## TASK DESCRIPTION
Please lay out the lines below as a Markdown table with the columns Row and Line, numbering each row and omitting blank lines. Begin at the first line and stop after the one containing "(x=59, y=475)", and leave the pictures out.

## EXTRACTED RECORDS
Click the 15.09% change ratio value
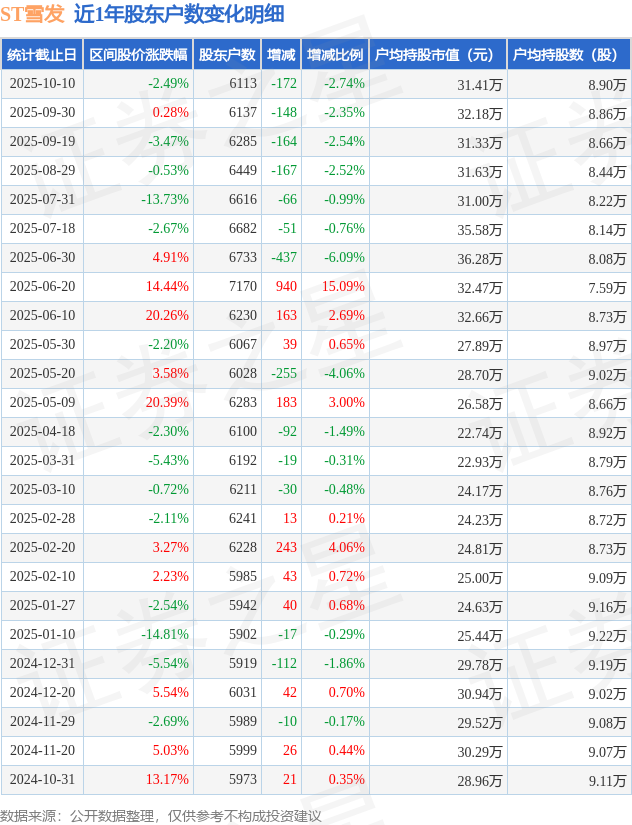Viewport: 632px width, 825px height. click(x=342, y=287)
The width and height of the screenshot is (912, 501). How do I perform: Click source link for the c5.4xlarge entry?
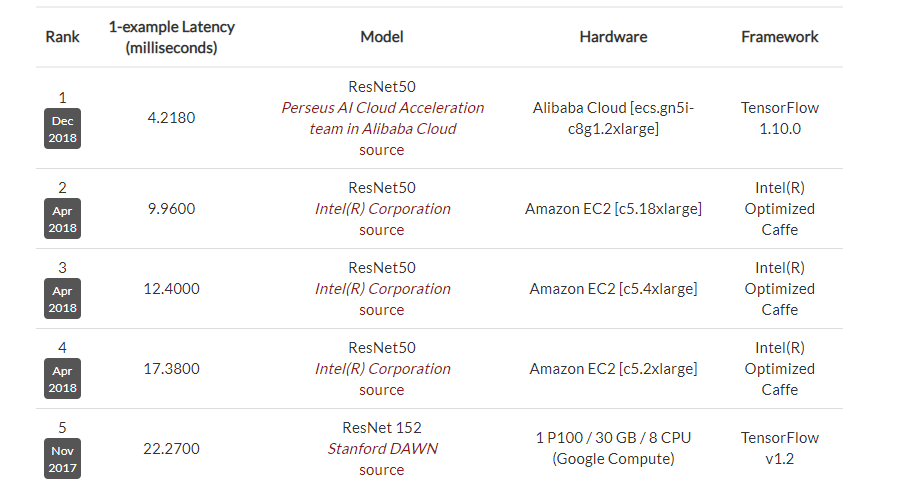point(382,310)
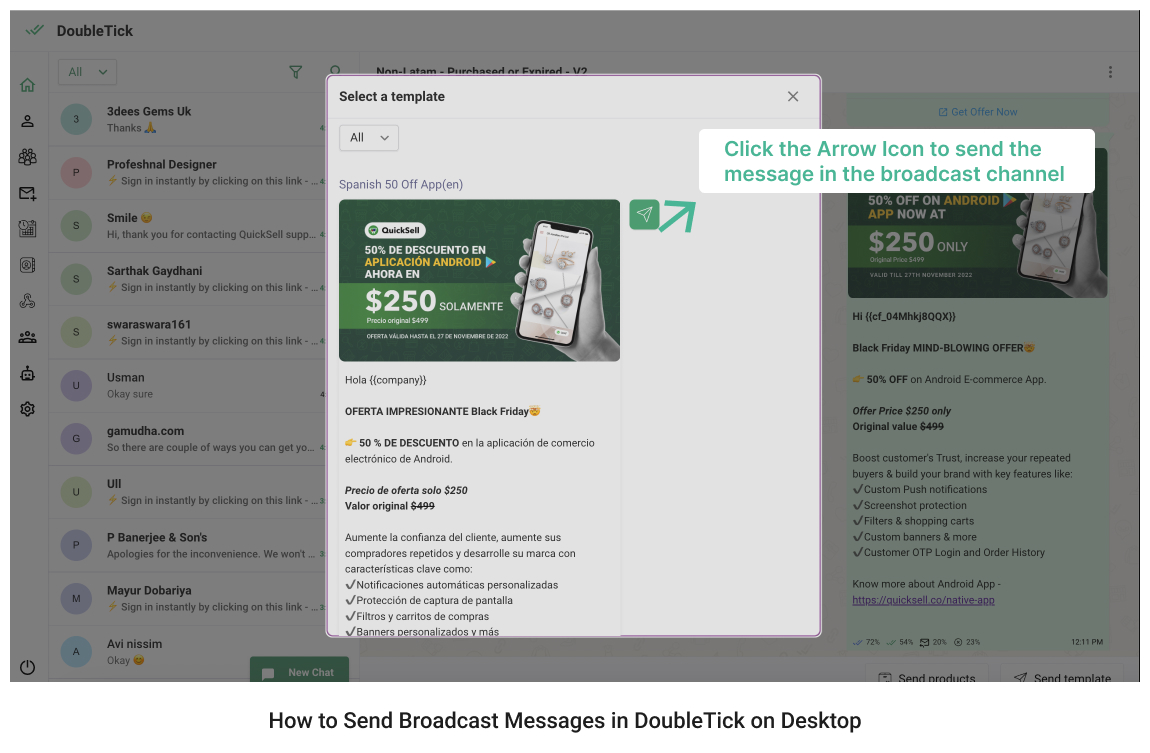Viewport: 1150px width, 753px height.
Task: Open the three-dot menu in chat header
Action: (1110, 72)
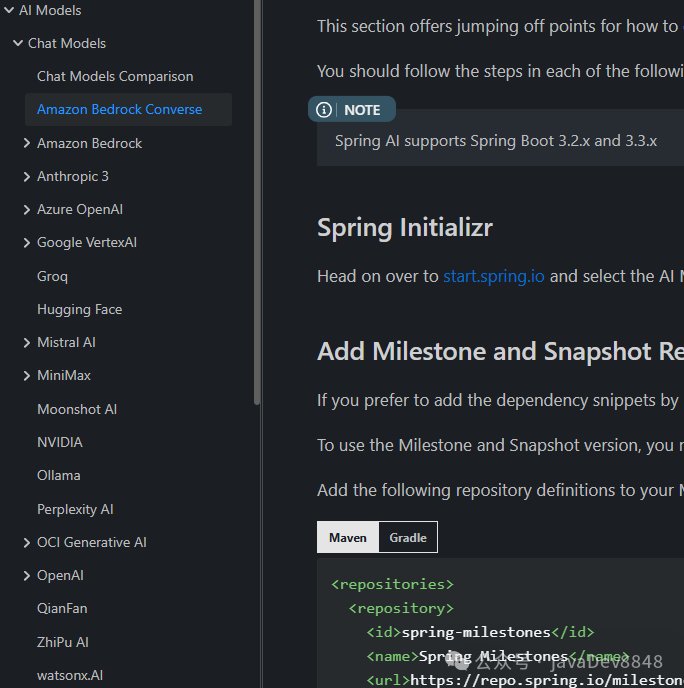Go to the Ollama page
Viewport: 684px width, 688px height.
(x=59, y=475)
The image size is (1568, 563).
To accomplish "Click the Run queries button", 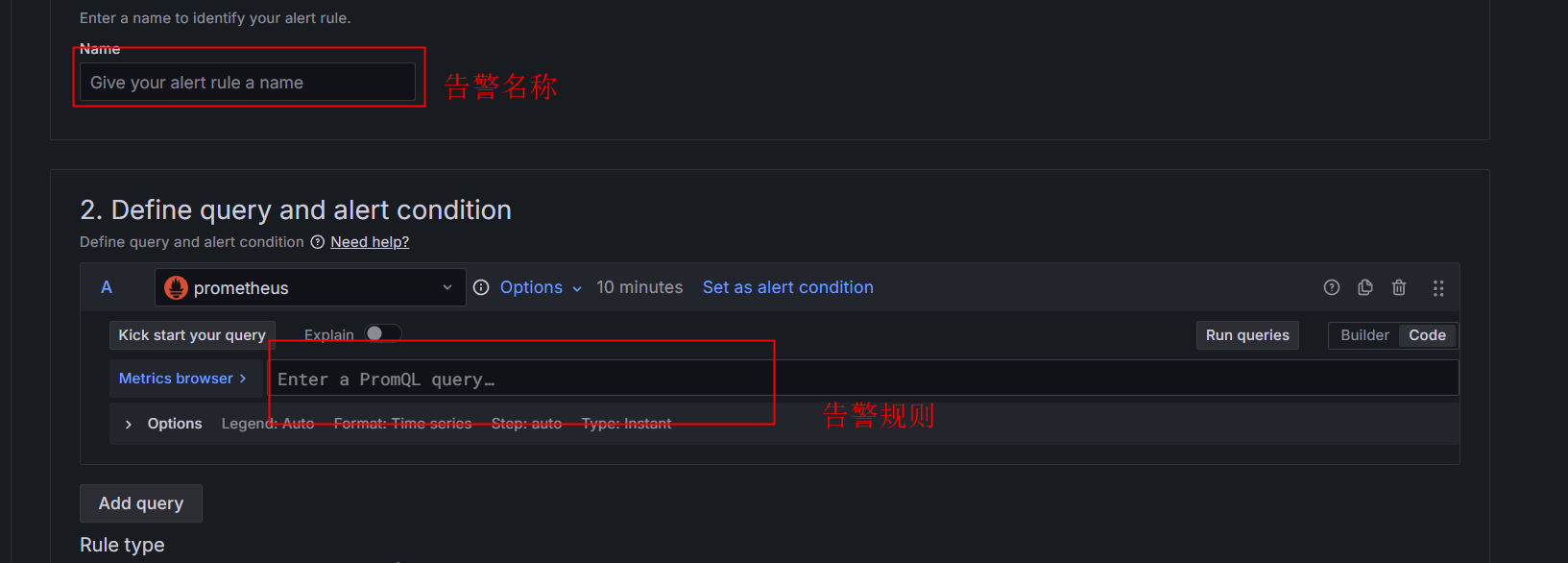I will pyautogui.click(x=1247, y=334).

## COMPLETE RESPONSE
| Row | Line |
|---|---|
| 1 | Click the 15.09% change ratio value |
| 2 | Viewport: 632px width, 825px height. click(x=342, y=287) |
| 3 | The width and height of the screenshot is (912, 501). How do I perform: Click source link for the c5.4xlarge entry? |
| 4 | point(382,310) |
| 5 | Viewport: 1150px width, 753px height. |
| 6 | Task: Open the three-dot menu in chat header |
| 7 | Action: (1110, 72) |
| 8 | Go to the Ollama page |
| 9 | Viewport: 684px width, 688px height. |
| 10 | (x=59, y=475) |